Curtin University has begun rolling out Microsoft's cloud-based Office365 suite to 10,000 staff in the first public move by an Australian customer ahead of the product's official launch next week.
The university began replacing on-premise Exchange services this week with internal and Microsoft staff, along with some consultation from integrator Dimension Data.
Implementation was expected to take up to four months, beginning with trials of less than 100 pilot users in the IT department to iron out "complex variations", including those using shared folders and calendars, those with personal assistants and non-traditional email users.
Curtin CIO Peter Nikoletatos said once implementation was completed, staff would be given the option of using the Office 2010 software deployed last year or the web-based productivity applications.
"We think that the richness of the Office online experience in the cloud will naturally take its course," he said. "We're starting to see that already with Live@edu where students are already using a lot of the function points in the Office products online. We think staff will naturally go down that path as well."
The move, four months in the making, came after the university ditched trials of the Business Productivity Online Suite previously pushed by Microsoft on the software giant's advice.
Microsoft had trialled the cloud-based productivity suite with several Australian and companies spanning 60 to 3,000 user samples since the beginning of the year, and was expected to reveal launch customers at an official event next week.
One trial customer had migrated staff across multiple countries to the service.

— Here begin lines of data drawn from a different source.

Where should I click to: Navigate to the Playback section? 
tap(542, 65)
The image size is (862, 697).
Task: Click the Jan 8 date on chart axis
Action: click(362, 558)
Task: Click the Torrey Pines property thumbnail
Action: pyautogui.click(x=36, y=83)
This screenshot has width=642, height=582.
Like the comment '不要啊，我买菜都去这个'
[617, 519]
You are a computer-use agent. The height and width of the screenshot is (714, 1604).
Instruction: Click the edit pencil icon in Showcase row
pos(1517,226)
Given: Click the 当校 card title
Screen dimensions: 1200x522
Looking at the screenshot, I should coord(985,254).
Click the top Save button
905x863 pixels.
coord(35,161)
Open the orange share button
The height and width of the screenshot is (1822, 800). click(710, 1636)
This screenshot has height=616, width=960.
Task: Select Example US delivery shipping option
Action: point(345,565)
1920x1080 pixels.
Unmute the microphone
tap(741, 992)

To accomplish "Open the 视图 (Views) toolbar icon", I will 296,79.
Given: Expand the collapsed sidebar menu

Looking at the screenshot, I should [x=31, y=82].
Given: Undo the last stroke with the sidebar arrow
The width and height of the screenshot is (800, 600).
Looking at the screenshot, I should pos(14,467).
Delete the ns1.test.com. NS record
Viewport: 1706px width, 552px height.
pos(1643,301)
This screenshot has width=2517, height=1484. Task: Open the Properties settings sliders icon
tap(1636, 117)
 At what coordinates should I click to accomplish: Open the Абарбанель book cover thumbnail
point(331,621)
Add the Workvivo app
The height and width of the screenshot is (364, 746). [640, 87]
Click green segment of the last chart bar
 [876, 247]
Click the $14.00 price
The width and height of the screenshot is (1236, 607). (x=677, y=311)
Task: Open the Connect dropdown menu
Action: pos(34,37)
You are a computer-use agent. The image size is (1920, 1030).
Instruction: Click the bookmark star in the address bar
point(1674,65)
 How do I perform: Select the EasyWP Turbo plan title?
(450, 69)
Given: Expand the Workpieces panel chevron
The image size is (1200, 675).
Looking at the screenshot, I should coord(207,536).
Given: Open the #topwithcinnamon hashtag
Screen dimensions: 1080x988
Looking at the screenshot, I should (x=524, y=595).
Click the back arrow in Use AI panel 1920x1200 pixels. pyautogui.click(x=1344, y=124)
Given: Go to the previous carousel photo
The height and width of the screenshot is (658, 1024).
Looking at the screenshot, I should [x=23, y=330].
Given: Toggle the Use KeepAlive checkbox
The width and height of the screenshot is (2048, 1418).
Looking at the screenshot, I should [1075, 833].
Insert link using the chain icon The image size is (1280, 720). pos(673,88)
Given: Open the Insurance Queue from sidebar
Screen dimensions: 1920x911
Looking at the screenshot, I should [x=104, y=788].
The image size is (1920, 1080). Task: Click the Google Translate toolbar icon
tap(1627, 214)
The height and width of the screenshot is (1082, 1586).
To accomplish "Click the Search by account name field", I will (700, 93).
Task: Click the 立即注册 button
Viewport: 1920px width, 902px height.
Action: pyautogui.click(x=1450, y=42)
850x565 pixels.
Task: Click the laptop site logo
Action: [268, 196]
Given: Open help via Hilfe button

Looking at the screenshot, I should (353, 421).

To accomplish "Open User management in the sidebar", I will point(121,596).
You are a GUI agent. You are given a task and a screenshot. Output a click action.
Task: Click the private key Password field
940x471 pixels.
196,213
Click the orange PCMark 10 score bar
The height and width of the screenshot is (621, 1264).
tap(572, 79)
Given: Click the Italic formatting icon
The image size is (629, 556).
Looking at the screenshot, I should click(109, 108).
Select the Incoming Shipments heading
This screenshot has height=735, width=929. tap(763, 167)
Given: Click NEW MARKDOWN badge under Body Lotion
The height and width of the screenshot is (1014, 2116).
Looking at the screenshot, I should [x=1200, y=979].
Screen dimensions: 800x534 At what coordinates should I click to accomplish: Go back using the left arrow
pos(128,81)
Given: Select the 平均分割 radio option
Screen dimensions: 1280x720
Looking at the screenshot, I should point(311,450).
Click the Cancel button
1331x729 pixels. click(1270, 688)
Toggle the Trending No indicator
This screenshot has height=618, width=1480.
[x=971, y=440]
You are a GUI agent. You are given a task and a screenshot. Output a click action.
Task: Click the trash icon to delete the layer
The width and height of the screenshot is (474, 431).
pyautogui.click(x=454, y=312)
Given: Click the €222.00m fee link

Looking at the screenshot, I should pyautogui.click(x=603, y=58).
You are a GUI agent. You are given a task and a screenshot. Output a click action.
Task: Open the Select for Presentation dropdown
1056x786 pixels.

Though the university typically licensed Microsoft products through a shared arrangement with university IT body Council of Australian University Directors of Information Technology (CAUDIT), Nikoletatos said Curtin had gone alone for the licensing costs on Office365 as a point of differentiation from other educational bodies.
License costs wouldn't change significantly, he said.
Curtin has previously moved its 50,000-strong student base and 150,000 registered alumni to Microsoft's Live@edu cloud suite hosted in the same Singapore data centre as the Office365 product.
Nikoletatos said the implementation was the latest addition in the university's "adventure to the cloud and beyond" which also included building an internal private cloud on Virtual Compute Environment infrastructure, along with Optus' own private cloud for infrastructure-as-a-service.
The institution was also looking to adopt VMware's Cloud Foundry platform for Java applications and Microsoft's Windows Azure platform for other development.